# Review course for Electrical and Electronics PE



## desi_girl (Jan 14, 2013)

Hi,

I want to know if there are any *good* review courses online or class based for PE electrical and Electronics.

I did not find any classes in and around Philadelphia where I reside. Please suggest a few.

Just today I read that School of PE offers online/live course in this field, but is it good? Has anyone taken their Electrical and Electronics coursework and found it effective?

Does kaplan, testmasters offer it?


----------



## knight1fox3 (Jan 14, 2013)

Hello desi_girl and welcome to EB.com. A question of that nature would probably be best asked in the electrical-specific forum. There are a number of threads that have already discussed this particular topic. Take a look here and see if that helps:

http://engineerboard...showtopic=14708

There was also some discussion on recommendations for which references to use while studying for this particular exam. That may also be helpful to you.

http://engineerboard...showtopic=19217


----------



## EngInNJ (Jan 14, 2013)

How about the courses at Drexel or Rutgers? They both have good programs.


----------



## desi_girl (Jan 14, 2013)

Unfortunately there are no review courses for electronics exam..most are for Power,,

Do you know how school of PE fares? They have started offering review course in electronics


----------



## desi_girl (Jan 14, 2013)

Can you also please shed some light in the differences between AM and PM sessions? Frankly I did not see any 'breath' or 'depth' difference but i noticed some types of concepts missing in the AM section that got covered in the PM section..

- **GIVEN RECORDS**:
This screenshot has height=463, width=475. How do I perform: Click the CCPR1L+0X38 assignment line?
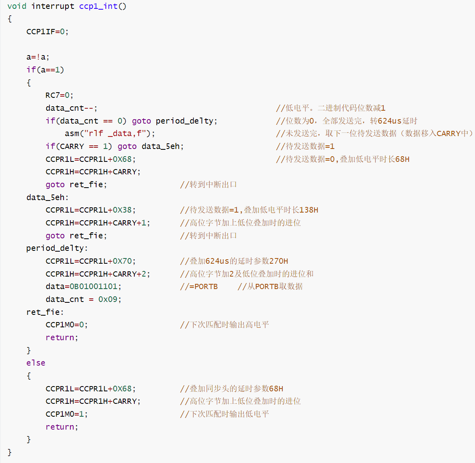coord(90,210)
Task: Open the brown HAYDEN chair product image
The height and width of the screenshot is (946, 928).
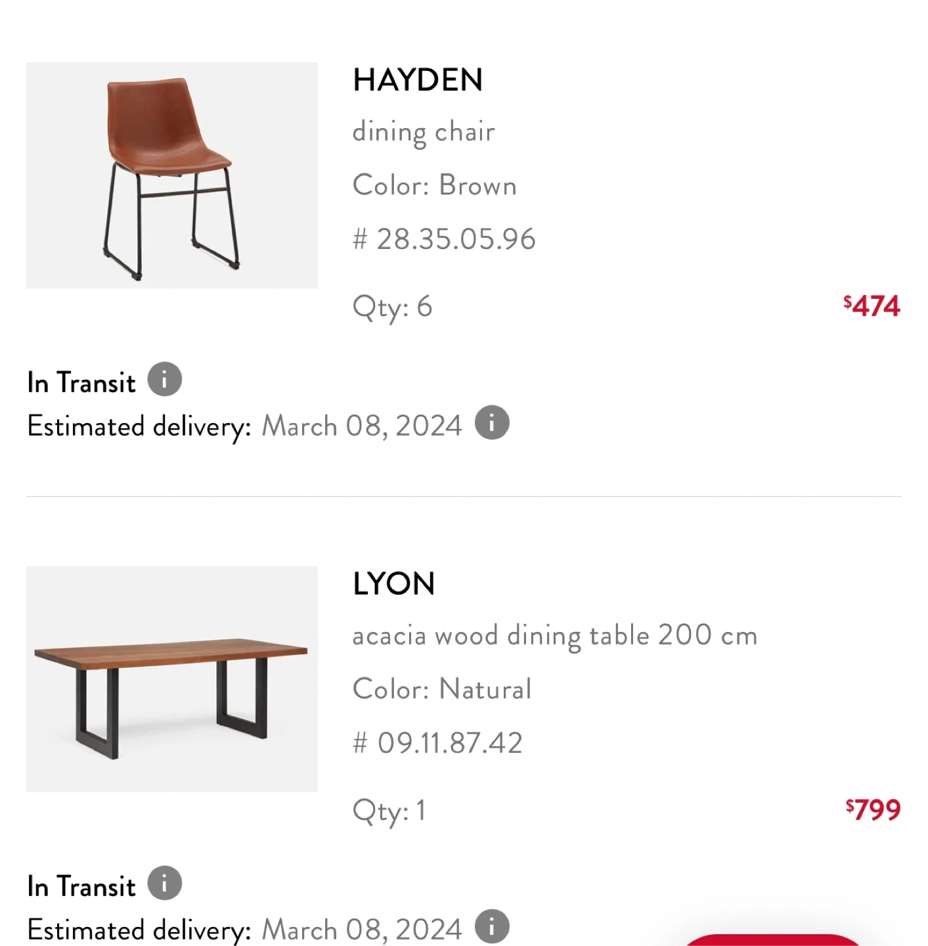Action: point(172,175)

- **EXERCISE REQUIREMENTS**:
a – Can you write out the part of the forum thread on PE review courses from "## knight1fox3 (Jan" up to and including "helpful to you."?
b – Answer these questions about the forum thread on PE review courses:
(i) Which two schools did EngInNJ suggest?
(ii) Which city does desi_girl say she lives in or around?
(iii) According to desi_girl, what are most of the review courses for?
c – Can you proceed with the forum thread on PE review courses from the point where it stops?
You won't need the data for any of this.

- **FINAL ANSWERS**:
a –
## knight1fox3 (Jan 14, 2013)

Hello desi_girl and welcome to EB.com. A question of that nature would probably be best asked in the electrical-specific forum. There are a number of threads that have already discussed this particular topic. Take a look here and see if that helps:

http://engineerboard...showtopic=14708

There was also some discussion on recommendations for which references to use while studying for this particular exam. That may also be helpful to you.

b –
(i) Drexel and Rutgers
(ii) Philadelphia
(iii) Power

c –
What type of difference should I anticipate in the 2sessions? How should I prepare?


----------



## PPI (Jan 18, 2013)

PPI offers an online course in Electrical &amp; Electronics: http://ppi2pass.com/electrical-pe-electrical-electronics-review-course-online.html


----------



## schoolofpe (Jan 18, 2013)

Hello,

Yes, we do offer the course. Once you register you will be able to review a live demo of our online course so that you can see if it will be a fit for you or not. As far as AM and PM you can perhaps find the differences and what is covered for the morning breadths and afternoon depths on Ncees's website under exam specifications, here is a link http://ncees.org/exams/pe-exam/ and hopefully you can find answers there.

To review our courses and to register you can visit http://www.schoolofpe.com/peelectrical/

If you have any other questions feel free to PM us anytime


----------



## bseepeguy (Jan 22, 2013)

desi_girl,

It is my understanding that the morning and afternoon sessions of the PE for Electrical and Electronics are the same. I am also looking for a course for this exam. There are so many courses for power, but very few for Electrical and Electronics. Here's what I have found:

*School** of PE*: Link

Price: $990

Format: Live online and recorded

Schedule: First 3 Saturdays and Sundays in March. 10am to 7pm Link

Length: 64 hours

*PPI Class*: Link

Price: $1755

Format: Live online and Recorded

Schedule: January 26 - March 30, 2013, Thursdays (7pm-9:45pm) &amp; Saturdays (12-5:30pm) (actually only 2 Thursdays): Link

Length: 40 hours

*Online EE Class*: Link

Price: Free

Format: recorded only

Schedule: January 21st - March 18th, but actually at your leisure, not live

Length: workload = 96 - 120 hours (not class time)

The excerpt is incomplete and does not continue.